TEXT ->
○ ○ ○

On September 8, 2024, the ICIM public online lecture series "Win-win Cooperation: Intelligent Manufacturing in a Global Vision" was successfully concluded. The total of ten lectures attracted the participation of tens of thousands of professionals around the world to jointly explore the emerging technologies and future trends of intelligent manufacturing, drawing a grand blueprint for the development of the industry.


Figure 1 ""Win-win Cooperation: Intelligent Manufacturing in a Global Vision" lecture series
 
International scholars discussing the future of intelligent manufacturing
 
This series of lectures brought together many international intelligent manufacturing experts and industry benchmarks. They had in-depth discussions on the latest progress, technological innovation and future blueprint of intelligent manufacturing. The series covered many popular technologies, such as artificial intelligence, additive manufacturing, digital thread, AI agent, PHM, and MOM as well as leading practices of Industry 4.0 and intelligent manufacturing, and future trends. Each session is full of cutting-edge research and profound insights.
 
In the lecture "Some Explorations on Digital Transformation of AI-powered Machinery Equipment", Professor Huayong Yang, the Chairman of ICIM and a Fellow of the Chinese Academy of Engineering emphasized that AI (artificial intelligence) was currently accelerating the digital transformation of high-end equipment industry. AI-enabled mechanism and data hybrid-driven method has great potential to cope with the challenges faced by high-end equipment industry such as huge amount of heterogeneous data, slow utilization of unstructured knowledge, and complexity in merging multi-disciplinary mechanism models. He pointed out that by combining massive data and analyzing complex industrial processes through AI technology, a more efficient and accurate way of decision-making and optimization can be realized. Building a unified digital foundation and integrating foundation models with industrial data and mechanism is crucial for significantly improving the intelligence of the entire chain such as engineering, manufacturing, and operation and maintenance.

○ ○ ○

PROVIDED MATERIAL ->
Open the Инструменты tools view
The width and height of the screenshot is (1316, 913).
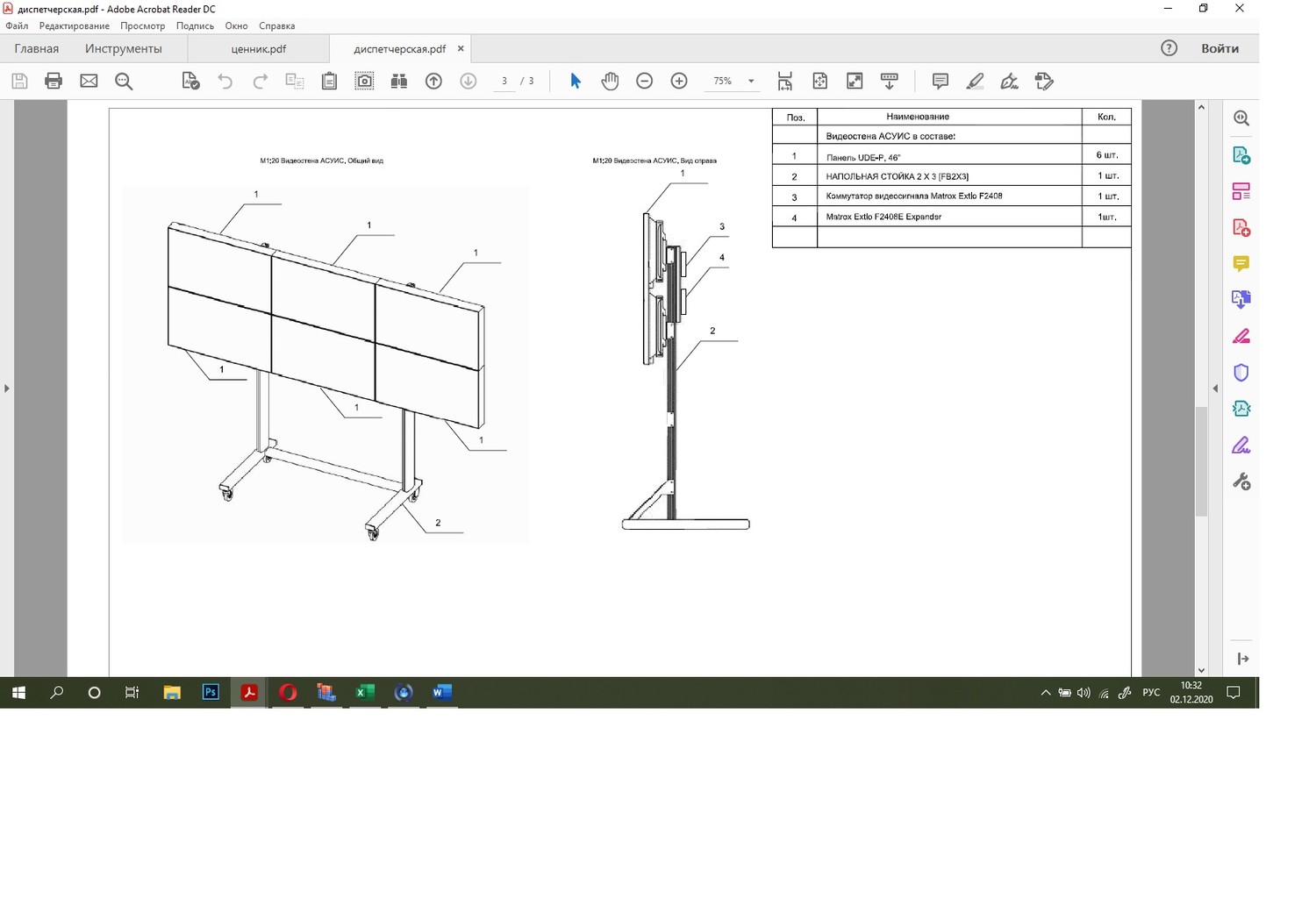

○ ○ ○

GIVEN TASK 1 -> Print the passage of the lecture series text from "This series of" up to and including "and profound insights.".
GIVEN TASK 2 ->
Answer these questions from the lecture series text:
(a) On what date did the series conclude?
(b) How many lectures made up the series?
(c) Who is named as the Chairman of ICIM?

WORKED ANSWER 1 ->
This series of lectures brought together many international intelligent manufacturing experts and industry benchmarks. They had in-depth discussions on the latest progress, technological innovation and future blueprint of intelligent manufacturing. The series covered many popular technologies, such as artificial intelligence, additive manufacturing, digital thread, AI agent, PHM, and MOM as well as leading practices of Industry 4.0 and intelligent manufacturing, and future trends. Each session is full of cutting-edge research and profound insights.

WORKED ANSWER 2 ->
(a) September 8, 2024
(b) Ten
(c) Professor Huayong Yang